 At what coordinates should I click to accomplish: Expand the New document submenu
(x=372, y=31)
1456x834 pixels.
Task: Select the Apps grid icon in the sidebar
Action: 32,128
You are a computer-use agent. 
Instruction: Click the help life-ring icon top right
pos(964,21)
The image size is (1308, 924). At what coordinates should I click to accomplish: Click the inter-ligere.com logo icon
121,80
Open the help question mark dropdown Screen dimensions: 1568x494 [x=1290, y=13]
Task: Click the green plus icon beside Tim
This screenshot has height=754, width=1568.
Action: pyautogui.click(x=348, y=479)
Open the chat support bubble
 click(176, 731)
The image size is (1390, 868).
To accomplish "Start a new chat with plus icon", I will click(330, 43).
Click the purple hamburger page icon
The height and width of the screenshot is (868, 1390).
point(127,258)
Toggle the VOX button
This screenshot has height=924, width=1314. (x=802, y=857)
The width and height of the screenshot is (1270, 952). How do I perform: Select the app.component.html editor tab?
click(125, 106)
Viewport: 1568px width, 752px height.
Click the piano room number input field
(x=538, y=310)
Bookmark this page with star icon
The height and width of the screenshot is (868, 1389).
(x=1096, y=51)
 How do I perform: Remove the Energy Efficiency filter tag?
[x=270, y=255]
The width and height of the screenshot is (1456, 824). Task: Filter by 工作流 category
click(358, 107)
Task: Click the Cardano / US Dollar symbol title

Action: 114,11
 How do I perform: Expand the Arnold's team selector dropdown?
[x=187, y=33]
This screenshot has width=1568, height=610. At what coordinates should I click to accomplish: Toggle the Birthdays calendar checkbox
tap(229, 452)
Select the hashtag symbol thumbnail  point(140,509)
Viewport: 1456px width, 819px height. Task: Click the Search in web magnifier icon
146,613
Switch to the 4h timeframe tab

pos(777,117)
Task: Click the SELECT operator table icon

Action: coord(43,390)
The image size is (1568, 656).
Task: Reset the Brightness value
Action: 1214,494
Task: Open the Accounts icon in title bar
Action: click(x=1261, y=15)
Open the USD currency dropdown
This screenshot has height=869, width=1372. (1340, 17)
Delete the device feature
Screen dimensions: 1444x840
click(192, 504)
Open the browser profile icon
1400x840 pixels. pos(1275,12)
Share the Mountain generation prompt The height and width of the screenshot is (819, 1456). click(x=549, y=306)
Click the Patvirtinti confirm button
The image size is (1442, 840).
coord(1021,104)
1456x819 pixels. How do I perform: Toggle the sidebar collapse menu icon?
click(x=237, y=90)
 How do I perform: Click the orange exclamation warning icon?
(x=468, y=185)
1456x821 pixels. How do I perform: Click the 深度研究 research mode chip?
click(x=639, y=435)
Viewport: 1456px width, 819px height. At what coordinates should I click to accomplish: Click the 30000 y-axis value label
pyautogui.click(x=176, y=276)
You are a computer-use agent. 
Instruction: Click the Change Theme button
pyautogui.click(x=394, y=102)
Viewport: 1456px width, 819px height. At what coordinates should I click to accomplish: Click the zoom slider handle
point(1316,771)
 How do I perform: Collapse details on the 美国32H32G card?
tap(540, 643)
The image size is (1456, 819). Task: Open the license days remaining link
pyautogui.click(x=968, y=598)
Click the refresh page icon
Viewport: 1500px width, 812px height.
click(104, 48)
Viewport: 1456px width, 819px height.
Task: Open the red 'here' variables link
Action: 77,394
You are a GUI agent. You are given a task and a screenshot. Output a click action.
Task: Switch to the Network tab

* * * * * * *

*Task details*: Give the records again, exactly as they appear.

*Solution for this exercise*:
 At what coordinates should I click to accomplish: Expand the New document submenu
(x=372, y=31)
1456x834 pixels.
Task: Select the Apps grid icon in the sidebar
Action: 32,128
You are a computer-use agent. 
Instruction: Click the help life-ring icon top right
pos(964,21)
The image size is (1308, 924). At what coordinates should I click to accomplish: Click the inter-ligere.com logo icon
121,80
Open the help question mark dropdown Screen dimensions: 1568x494 [x=1290, y=13]
Task: Click the green plus icon beside Tim
This screenshot has height=754, width=1568.
Action: pyautogui.click(x=348, y=479)
Open the chat support bubble
 click(176, 731)
The image size is (1390, 868).
To accomplish "Start a new chat with plus icon", I will click(330, 43).
Click the purple hamburger page icon
The height and width of the screenshot is (868, 1390).
point(127,258)
Toggle the VOX button
This screenshot has height=924, width=1314. (x=802, y=857)
The width and height of the screenshot is (1270, 952). How do I perform: Select the app.component.html editor tab?
click(125, 106)
Viewport: 1568px width, 752px height.
Click the piano room number input field
(x=538, y=310)
Bookmark this page with star icon
The height and width of the screenshot is (868, 1389).
(x=1096, y=51)
 How do I perform: Remove the Energy Efficiency filter tag?
[x=270, y=255]
The width and height of the screenshot is (1456, 824). Task: Filter by 工作流 category
click(358, 107)
Task: Click the Cardano / US Dollar symbol title

Action: 114,11
 How do I perform: Expand the Arnold's team selector dropdown?
[x=187, y=33]
This screenshot has width=1568, height=610. At what coordinates should I click to accomplish: Toggle the Birthdays calendar checkbox
tap(229, 452)
Select the hashtag symbol thumbnail  point(140,509)
Viewport: 1456px width, 819px height. Task: Click the Search in web magnifier icon
146,613
Switch to the 4h timeframe tab

pos(777,117)
Task: Click the SELECT operator table icon

Action: coord(43,390)
The image size is (1568, 656).
Task: Reset the Brightness value
Action: 1214,494
Task: Open the Accounts icon in title bar
Action: click(x=1261, y=15)
Open the USD currency dropdown
This screenshot has height=869, width=1372. (1340, 17)
Delete the device feature
Screen dimensions: 1444x840
click(192, 504)
Open the browser profile icon
1400x840 pixels. pos(1275,12)
Share the Mountain generation prompt The height and width of the screenshot is (819, 1456). click(x=549, y=306)
Click the Patvirtinti confirm button
The image size is (1442, 840).
coord(1021,104)
1456x819 pixels. How do I perform: Toggle the sidebar collapse menu icon?
click(x=237, y=90)
 How do I perform: Click the orange exclamation warning icon?
(x=468, y=185)
1456x821 pixels. How do I perform: Click the 深度研究 research mode chip?
click(x=639, y=435)
Viewport: 1456px width, 819px height. At what coordinates should I click to accomplish: Click the 30000 y-axis value label
pyautogui.click(x=176, y=276)
You are a computer-use agent. 
Instruction: Click the Change Theme button
pyautogui.click(x=394, y=102)
Viewport: 1456px width, 819px height. At what coordinates should I click to accomplish: Click the zoom slider handle
point(1316,771)
 How do I perform: Collapse details on the 美国32H32G card?
tap(540, 643)
The image size is (1456, 819). Task: Open the license days remaining link
pyautogui.click(x=968, y=598)
Click the refresh page icon
Viewport: 1500px width, 812px height.
click(104, 48)
Viewport: 1456px width, 819px height.
Task: Open the red 'here' variables link
Action: 77,394
You are a GUI agent. You are given a task and a screenshot. Output a click action.
Task: Switch to the Network tab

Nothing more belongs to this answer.